Copy the rows below word for word, from the line containing "The height and" through the end of the rows, both ends included. Leave the pictures out of your answer.

## BEGIN Available data

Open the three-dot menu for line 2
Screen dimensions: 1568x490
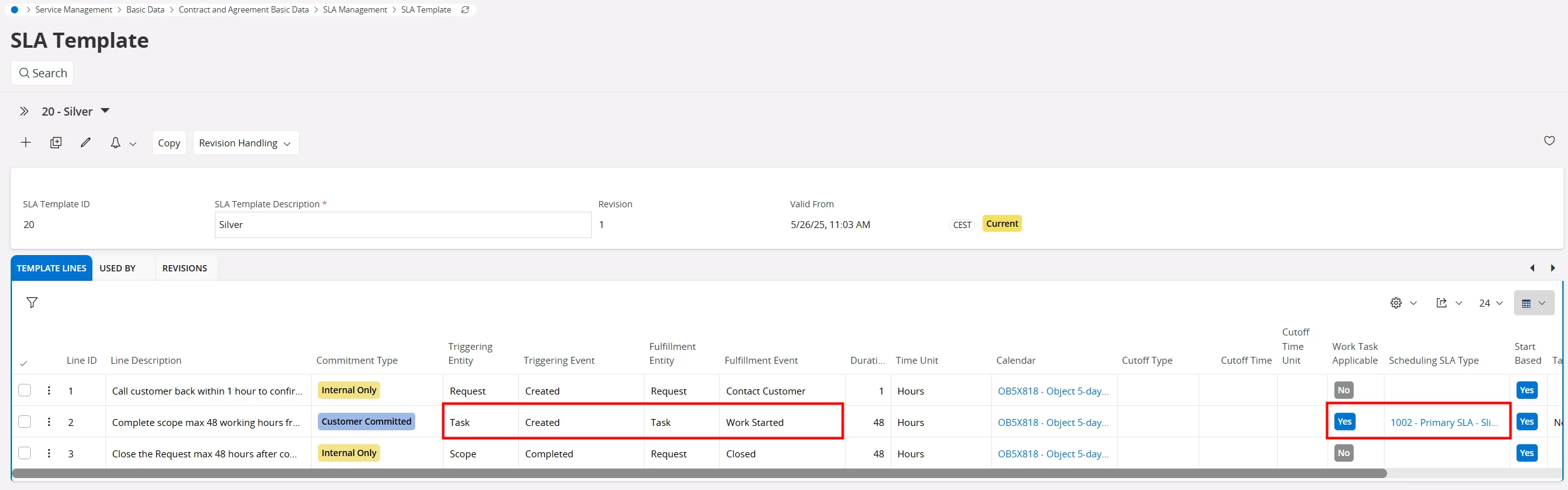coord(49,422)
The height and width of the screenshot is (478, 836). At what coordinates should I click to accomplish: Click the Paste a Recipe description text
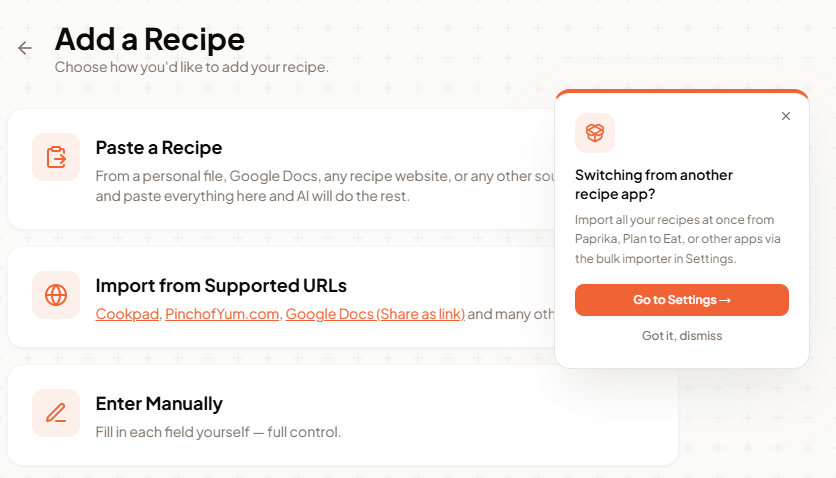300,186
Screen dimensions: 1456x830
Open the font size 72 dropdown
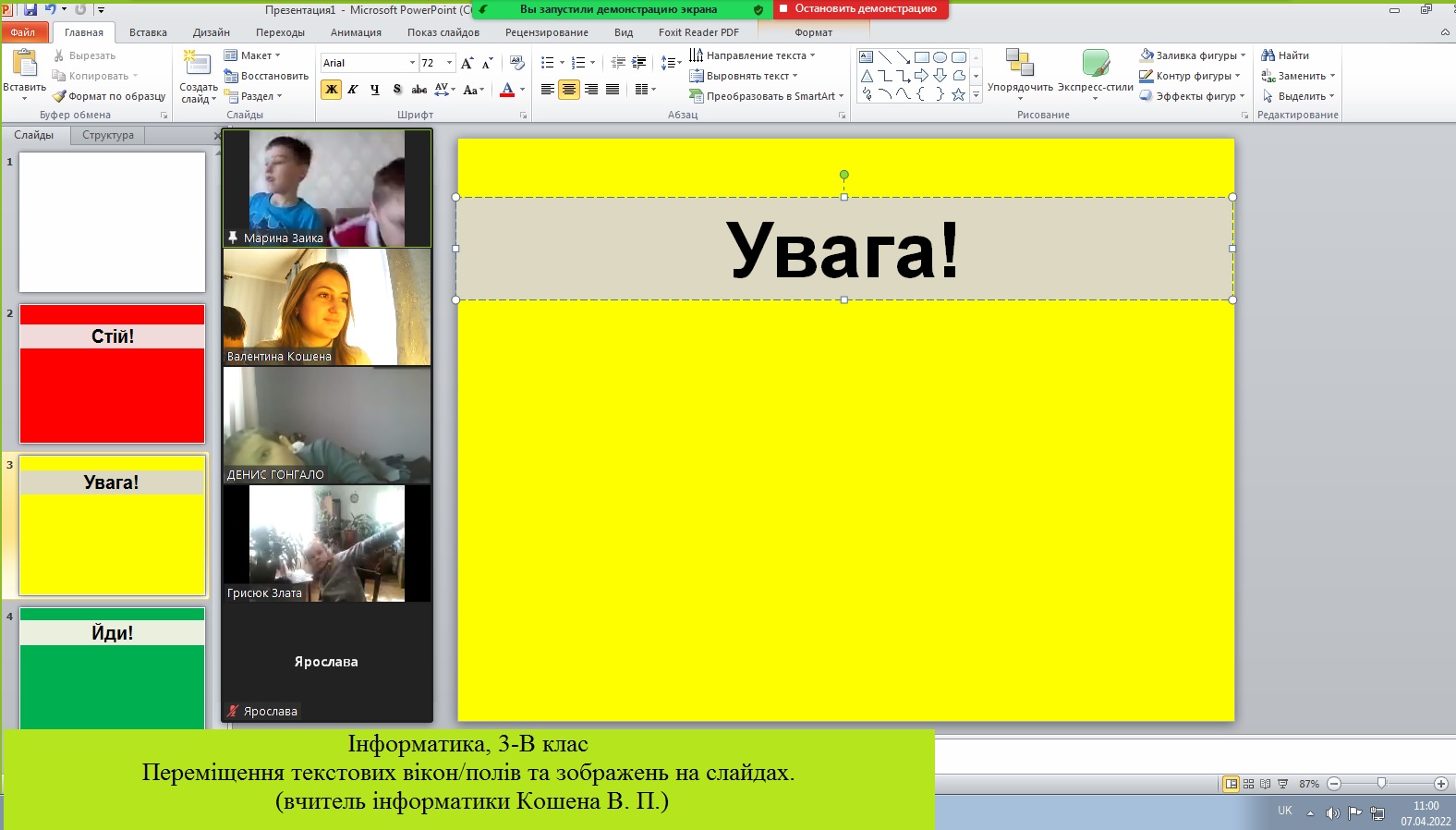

## END Available data

Worked solution:
The height and width of the screenshot is (478, 836). At what coordinates should I click to accomplish: Click the Paste a Recipe description text
300,186
Screen dimensions: 1456x830
Open the font size 72 dropdown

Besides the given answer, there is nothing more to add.